Protestors Chant for an End to Excessive Suspensions of Students
By Kait Richmond, Pavement Pieces, 10/6/11
Nilesh Vishwasrao should be a freshman in college, making new friends and studying English literature. Instead, he is nearly six months behind after being what he calls “pushed out” of high school.
Vishwasrao, 18, of Jackson Heights, Queens, was suspended several times in high school for minor offenses, such as chewing gum or wearing a hat. But when they added up, the guidance counselor called in Vishwasrao’s father.
“He told my Dad that high school wasn’t for me, and that I should just drop out,” he said.
So he did and does not expect to get his GED until next month. Vishwasrao isn’t happy about how he was treated, but he has found a way to have his voice heard. He joined the group Desis Rising Up or Moving, or DRUM, an organization that helps South Asian immigrant workers and families fight against social injustices they face in New York City, and students like Vishwasrao from being pushed out of school.
Yesterday, Vishwarao and about 40 others were chanting, holding up signs and letting City Hall know that disciplinary actions can have negative impacts on the learning environment, and push out discouraged students. They said since the NYPD took over security in the city’s schools in 1998, there have been over 500,000 suspensions. The campaign was part of the Dignity in Schools Campaign protest at City Hall Park. Students rallied with teachers and advocates from organizations around the city.
Event organizer Natalie Havlin, a member of Teachers Unite, said that students put together a proposal for New York City Police Commissioner Raymond Kelly that suggests ways to reduce suspension among minorities. Tuesday was meant to be a kick-off event, where students would deliver a letter with the proposal, and it coincided with DSC’s Week of Action that included 28 other cities pushing for similar changes.
Excessive suspensions cause students to fall behind. Minority students suffer the most, according to a 2011 Study on the use of suspension in NYC schools. Black students make up 33 percent of the student body, but make up 53 percent of students who were suspended in the last ten years.
Metal detectors are just another part of the day. Another studyfound that close to 95,000 students have to go through them every day, and schools like these have 48 percent more suspensions than schools that did not install metal detectors.
“I am a senior at Queens Collegiate High School who feels like a prisoner in prison,” Abeer Ahmed yelled into the microphone.
Ahmed, a DRUM member, grew irritated as he read his speech about his own experiences with the security system.
“When I wake up in the morning, the first thing I say to myself is, ‘Oh great, metal detectors,’” he said.
Students cheered in agreement and waved neon signs with chants like “Whose school? Our school!” written on them.

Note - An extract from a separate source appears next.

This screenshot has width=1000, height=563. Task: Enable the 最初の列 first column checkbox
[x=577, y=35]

Chant leaders, mainly students, pumped up the crowd with rhythmic chants that drew in a few outsiders.
Troy Cordice, 17, of the Bronx, said he was not there because anything bad had happened to him – in fact, he bragged about how great his high school was, but he knows that many other students are not as lucky.
“If I don’t do it, who will?” he said.
He said he participates in these events a lot because he’s seen how they can have a real impact.

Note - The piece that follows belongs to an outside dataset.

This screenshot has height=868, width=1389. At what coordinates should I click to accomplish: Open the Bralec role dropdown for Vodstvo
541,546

After six speakers and a theatrical performance of students going through a cardboard metal detector and being patted-down, Cordice and other chant leaders led a march to One Police Plaza, the NYPD headquarters.
In a fenced-off area surrounded by cops securing the sidewalks, the students continued their chants. They presented their demands in a letterto Commissioner Kelly, which suggested retraining the School Safety Officers which is part of the NYPD to better understand the best practices for working with the students, rather than immediately disciplining them.
They marched back to the park, and in one final burst of encouragement, Vishwasrao led the students in a chant while he spun around arm-in-arm with a friend.